📅 Dernière mise à jour : 8 mai 2026
· 🏷 Sujet : Actions, dividende, P/E, valorisation, bourse
· 🇧🇪 Pour : Les débutants belges
Ce que vous allez apprendre
- Ce qu’une action représente juridiquement et économiquement
- Comment naissent les dividendes et comment ils sont taxés en Belgique
- Comment lire une cotation d’action (ticker, ISIN, cours, volume)
- Les principaux ratios de valorisation et ce qu’ils (ne) disent (pas)
- Quand acheter des actions individuelles a du sens — et quand un ETF est plus adapté
1. Qu’est-ce qu’une action ?
Une action est un droit de propriété dans une société. Qui possède une action KBC est copropriétaire de KBC — pour la part que ses actions représentent dans le nombre total d’actions en circulation.
En tant qu’actionnaire, vous avez en principe trois droits :
- Droit au dividende — une partie du bénéfice, si l’assemblée générale décide d’en distribuer un.
- Droit de vote à l’assemblée générale (une action = une voix pour les actions ordinaires ; dans certaines entreprises, il existe plusieurs classes).

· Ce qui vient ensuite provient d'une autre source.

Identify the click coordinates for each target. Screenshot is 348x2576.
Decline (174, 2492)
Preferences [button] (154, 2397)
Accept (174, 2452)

- Droit sur l’actif résiduel en cas de liquidation — ce qui reste après le remboursement de toutes les dettes.
Toutes les entreprises ne sont pas cotées en bourse. Coté en bourse signifie que les actions sont librement négociables sur un marché réglementé tel qu’Euronext Brussels, NYSE, Nasdaq ou LSE.
Les actions diffèrent des obligations de façon fondamentale : une obligation est un prêt à une entreprise (taux fixe, échéance) ; une action est de la propriété (rendement variable, pas d’échéance, risque plus élevé mais espérance de rendement plus élevée aussi).
2. Dividendes : d’où viennent-ils ?
Un dividende est une distribution du bénéfice ou des réserves d’une entreprise à ses actionnaires. L’assemblée générale décide si un dividende est distribué et de quel montant.
Notions importantes :
- Rendement du dividende = dividende annuel / cours de l’action. Exemple hypothétique : dividende de 1,50 € sur un cours de 60 € → rendement de 2,5 %. (Les dividendes et les cours fluctuent — utilisez toujours les chiffres actuels.)
- Taux de distribution (pay-out ratio) = dividende / bénéfice net. Un ratio de 50 % signifie que l’entreprise distribue la moitié de son bénéfice et réinvestit l’autre moitié.
- Date ex-dividende = le jour à partir duquel l’acquéreur de l’action n’a plus droit au prochain dividende. Ce jour-là, le cours baisse généralement d’environ le montant du dividende.
Toutes les entreprises ne distribuent pas de dividendes :
- Les entreprises en croissance (Tesla à ses débuts, Google pendant des années) préfèrent réinvestir dans la croissance.
- Les entreprises stables (utilities, télécoms, biens de consommation) distribuent souvent un dividende élevé.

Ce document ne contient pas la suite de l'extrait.